A self-described “voice monkey,” Blum says the best character he’s portrayed is whichever one he’s currently working on. “If I feel like I’ve reached the pinnacle of my career and that is my all-time favorite, I would have nothing left,” he said.
Among the other voice actors he’s befriended over the years, Blum says he draws the most inspiration from Frank Welker, famous for voicing Megatron in “Transformers” as well as Fred on “Scooby-Doo.”
“Frank is just one of these amazing people that not only is he an incredible talent — he can make any kind of sound you could possibly imagine: mechanical, human or creature — but he’s also one of the kindest human beings I’ve ever met,” he said.

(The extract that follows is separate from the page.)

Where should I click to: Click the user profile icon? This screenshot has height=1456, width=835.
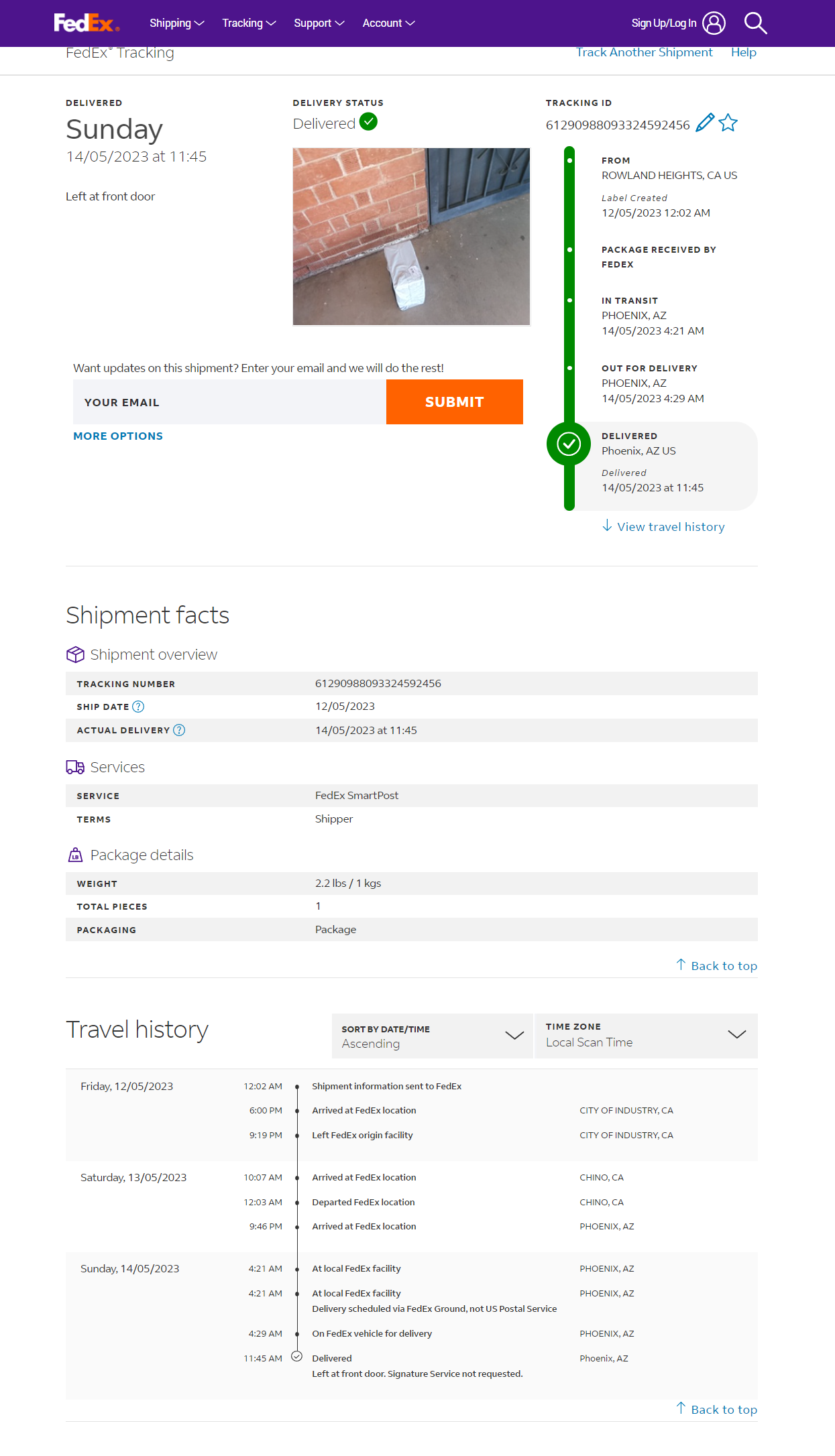click(x=714, y=23)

This isn’t to say Blum doesn’t have an edge. For shows like “Wolverine,” which records with a full cast in the studio, he says the room is full of “lunatics” who play off each other.
“The biggest show is actually in the room, [which] you’ll never hear. That’s where the filthiest stuff is,” he said, adding that the tamer and younger the show skews, the dirtier the bloopers.
Despite his long list of voice acting credits, Blum says he goes on 30 auditions for every one role he gets — even one he seems to now own, such as Wolverine.
“Wolverine was kinda rolling around in my head since I was pretty young,” he said. “After chewing some razor blades and drinking some whisky, it worked.”
Following the apparent death of the villain Amon in the season finale of “The Legend of Korra,” Blum says he can’t comment on whether he’ll return to that role or take up another on the show.
“We’re not allowed to talk about anything that hasn’t been shown yet, and especially at places like Nickelodeon, where quality is everything, we really want to keep it on the down low.”
A fan of “Avatar: The Last Airbender,” Blum laments that he didn’t have time to watch more than 12 or 13 episodes of the original animated series, but he said he was inspired by what he saw.
“When they asked me to do Amon, it was one of those gigs where I almost peed myself,” he said. “The quality of that show is just unsurpassed.”
For those fans who want to join Blum in the world of voice acting, he recommends studying acting and improv, and cautions that actors need a strong self-esteem to motivate them between jobs — an inevitability in entertainment.
“If you go into it for the right reasons, you do it because you love to do it, and you’re not doing it because of money or fame or because you feel like you have to be working all the time,” he said. “You have to find that inner peace inside where when you do have that downtime you have other stuff to do.”